Hemmende Transferparameter:
• Als problematisch erweist sich in beiden Modellregionen, dass die VerbundärztInnen
aufgrund ihrer Anbindung an die psychiatrischen Kliniken und die Tätigkeit
in der Institutsambulanz von den niedergelassenen Ärzten und Ärztinnen
als Konkurrenz gesehen werden.
• In beiden Modellregionen haben sich fehlende Fahrdienste bzw. die fehlende
Übernahme dieser Kosten als Hemmnis für eine Inanspruchnahme von
Dienstleistungen herausgestellt.
• Eine Besonderheit von IDOB ist die Verbindung von Case- und Verbundmanagement
in Personalunion. Dabei wurde die Komplexität der Aufgaben deutlich unterschätzt.
• In diesem Zusammenhang ist ebenfalls offensichtlich, dass die zu versorgende
PatientInnenmenge von 100 DemenzpatientInnen pro Modellregion von einer Person
nicht leistbar ist.
• Die Vereinigung von Case- und Verbundmanagement in einer Person, wie
es bei IDOB der Fall ist, verlangt ein hohes Maß unterschiedlichster Kompetenzen.

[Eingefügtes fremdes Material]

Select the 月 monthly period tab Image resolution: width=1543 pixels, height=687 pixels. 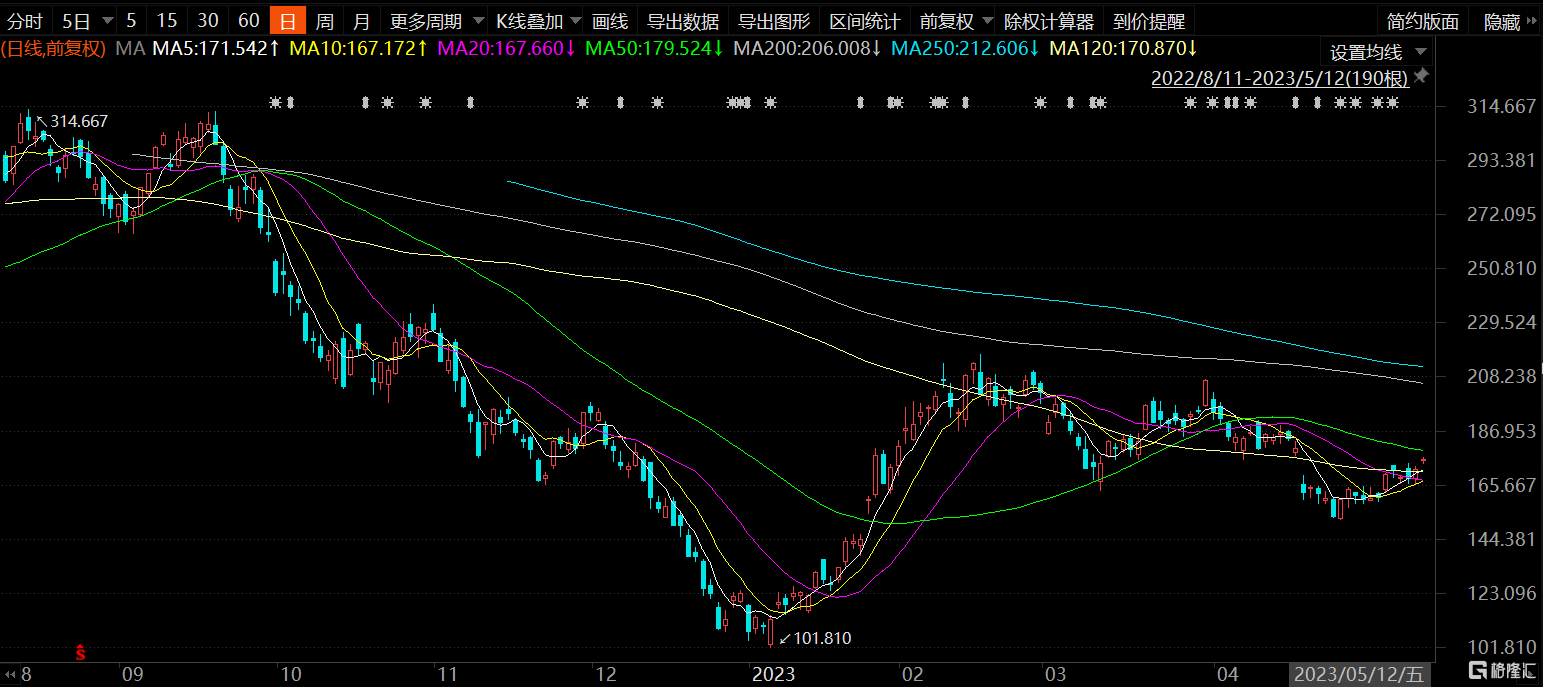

Die Funktion des Case Managements wird in verschiedenen Ausbildungsgängen
curricular bearbeitet. Was fehlt, sind Qualifizierungsmöglichkeiten für
ein professionelles Verbundmanagement bzw. weitergehend, für eine professionelle
Versorgungsgestaltung.
4. Zusammenfassung/Schlussfolgerung
Gerade im Falle schwieriger gesundheitlicher Versorgungslagen, wie sie eine
Demenzerkrankung darstellt, zeigen sich allzu deutlich die Grenzen von Marktlogiken
und die Brüchigkeit des Gesundheitssystems. Das ‚Leuchtturmprojekt
Demenz’ Integrierte Demenzversorgung in Oberbayern führt eindringlich
die Vielschichtigkeit und Komplexität moderner Versorgungsproblematiken
vor Augen: Soziale Hilfe und Unterstützung ist nur dann zielgerichtet und
wirkungsvoll, wenn sie sowohl die individuelle Lebenslage und den Unterstützungsbedarf
berücksichtigt als auch die entsprechenden Versorgungsmöglichkeiten
im System auszuloten vermag, und darüber hinaus in regionalen Versorgungsstrukturen
vernetzt ist.
Demenzversorgung integriert denken bedeutet zunächst, in einem wettbewerblich
strukturierten Gesundheitswesen Position für die PatientInnen zu beziehen
und mitzuhelfen, wirkende Mechanismen aufzudecken, um dann in einem nächsten
Schritt an den Schnittstellen und Sektorengrenzen zu vermitteln und praktikable
Wege für eine konstruktive Zusammenarbeit aufzuzeigen. Hierfür ist
IDOB ein Referenzmodell erster Güte, da in ganz unterschiedlichen Modellregionen
dieser Schritt hin zu einer konzertierten Zusammenarbeit im Versorgungsverbund
gewagt wird.
Die Stärke der Modellerprobung liegt in der Verstetigung der konzeptionellen
Elemente auf allen Ebenen: in der hochwertigen medizinischen und psychosozialen
Begleitung der PatientInnen und deren Angehörigen in einer schwierigen
Lebenssituation ebenso wie in der kontinuierlichen Netzwerkkonfiguration und
einer strukturellen Verankerung im Gemeinwesen. Um diese Versorgungsnotwendigkeiten
auch in einem realistischen Finanzierungsmodell abzubilden, bedarf es einer
konzertierten Zusammenarbeit unterschiedlicher Kosten- und Leistungsträger
(Krankenkassen, Pflegekassen, Bezirk, Kommune).